En todo caso, lo históricamente cercano para mí -aquello que según la norma debería odiar- es ese Ortega transmitido por mi padre, y si lo miro de cerca, una vez ahíto de rebeliones, expurgando las vaguedades, no carece de interés. Más adelante, en el libro citado, hay un ensayo delicioso -escrito en el 1911 y publicado por el diario argentino La Prensa- en el que el autor habla de Leonardo y se pregunta por el sentido de la Gioconda, amparándose en el rocambolesco robo del cuadro, acaecido aquel mismo año en una peripecia que necesitaría un Cendrars que la contase. Allí reflexiona Ortega sobre la creación con un párrafo que hoy, probablemente, levantaría ampollas: “La musa es uno de los cien mitos en que la mujer ha colaborado para hacerse necesaria al hombre. Y como en nuestros días las mujeres ejercen una presión mayor que nunca sobre la sentimentalidad ambiente, han dado la nota de la psicología usual, y la crítica artística y literaria obedecen, reconstruyendo el alma de pintores, músicos y poetas sobre el esqueleto de las relaciones femeninas. Sin embargo, nadie ignora que el significado originario de la palabra “musa” es ocio, y ocio en el sentido clásico quiere decir lo contrario del trabajo útil; no es un no hacer, sino el trabajo inútil, el trabajo sin soldada ni material beneficio, el esfuerzo que dedicamos a lo irreal, a lo supremo”

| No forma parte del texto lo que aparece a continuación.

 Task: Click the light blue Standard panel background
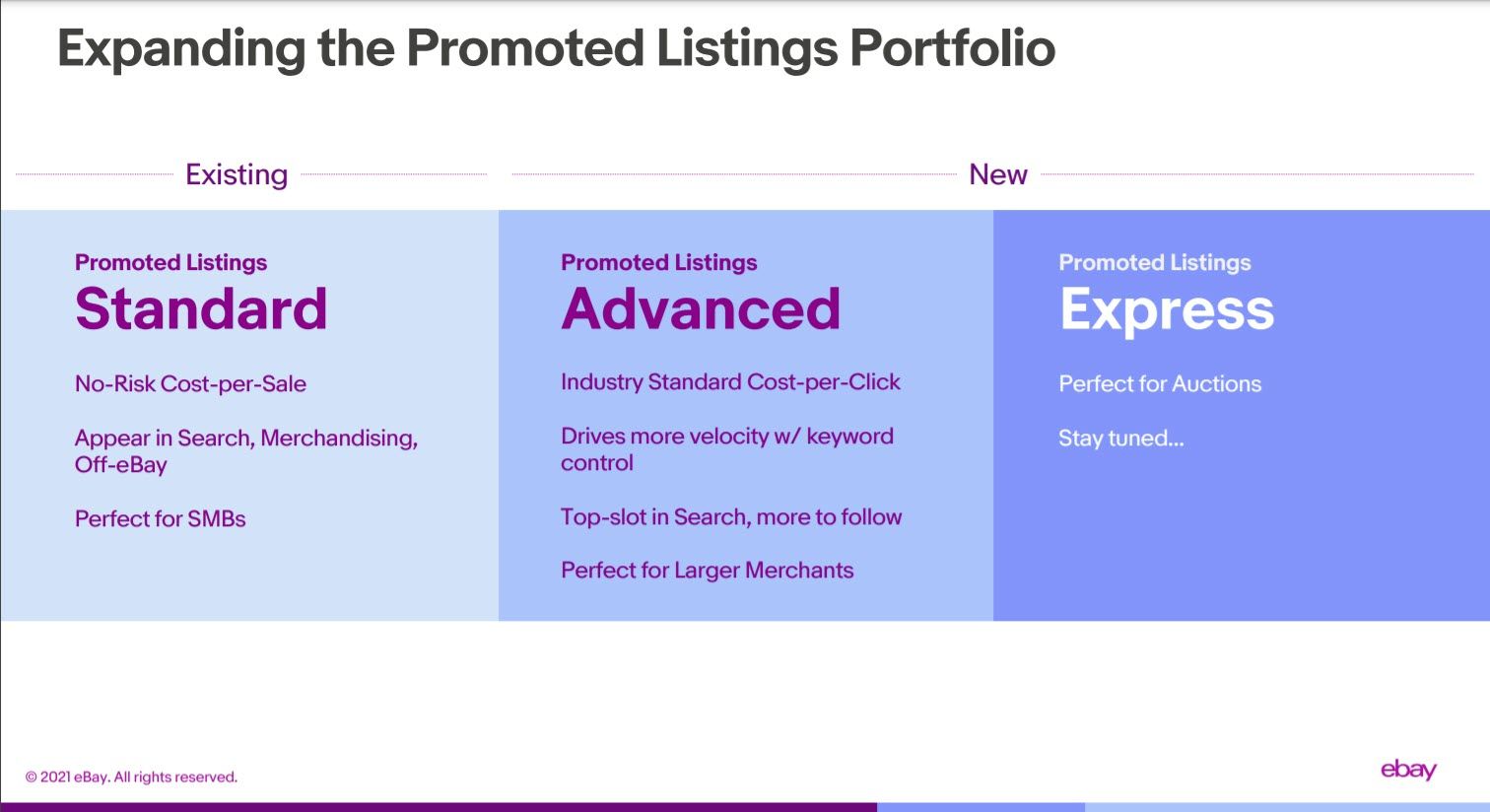tap(249, 581)

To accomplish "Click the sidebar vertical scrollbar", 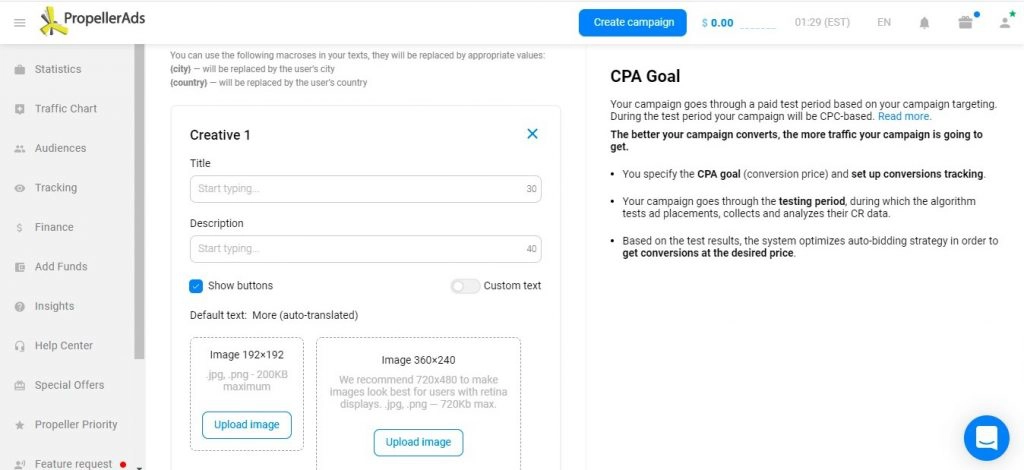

Ahí está ese “supremo”, ese “grande” del que hablábamos y del que la generación de mi padre (nacido en el 33) se infectó como de una gripe. Por supuesto, todo tiene dos caras, y esa tendencia a lo alto, aunque tamizada de calle y de experiencia, es también uno de los motores que me permiten seguir haciéndonos preguntas, hoy.

Y ahí está ese concepto digno de discutirse: “lo irreal”.

Y ahí está ese pensamiento tan pertinente como clásico sobre el ocio.

“Tienes que aprender a pasmar o te vas a aburrir mucho en esta vida”. Eso también me lo dijo mi padre. Yo tendría, supongo, unos ocho años, y le molestaba, hiperactivo, mientras él leía el periódico en una terraza de la calle Serrano de Madrid. Lo recuerdo.

Ese aprender a pasmar, a hacer el trabajo inútil y disfrutar haciéndolo. Y ese trabajo sin soldada. Y esa tendencia a lo supremo baqueteada por los años hasta hacer de ella un harapo. Todo ello me contempla mientras tomo el té hoy, subido a una atalaya de observación que, me temo, no es mayor que la montaña de arena de playa que cada verano mi madre trae para que mis sobrinos pequeños jueguen sobre ella a hacer castillos. Y a defenderlos después.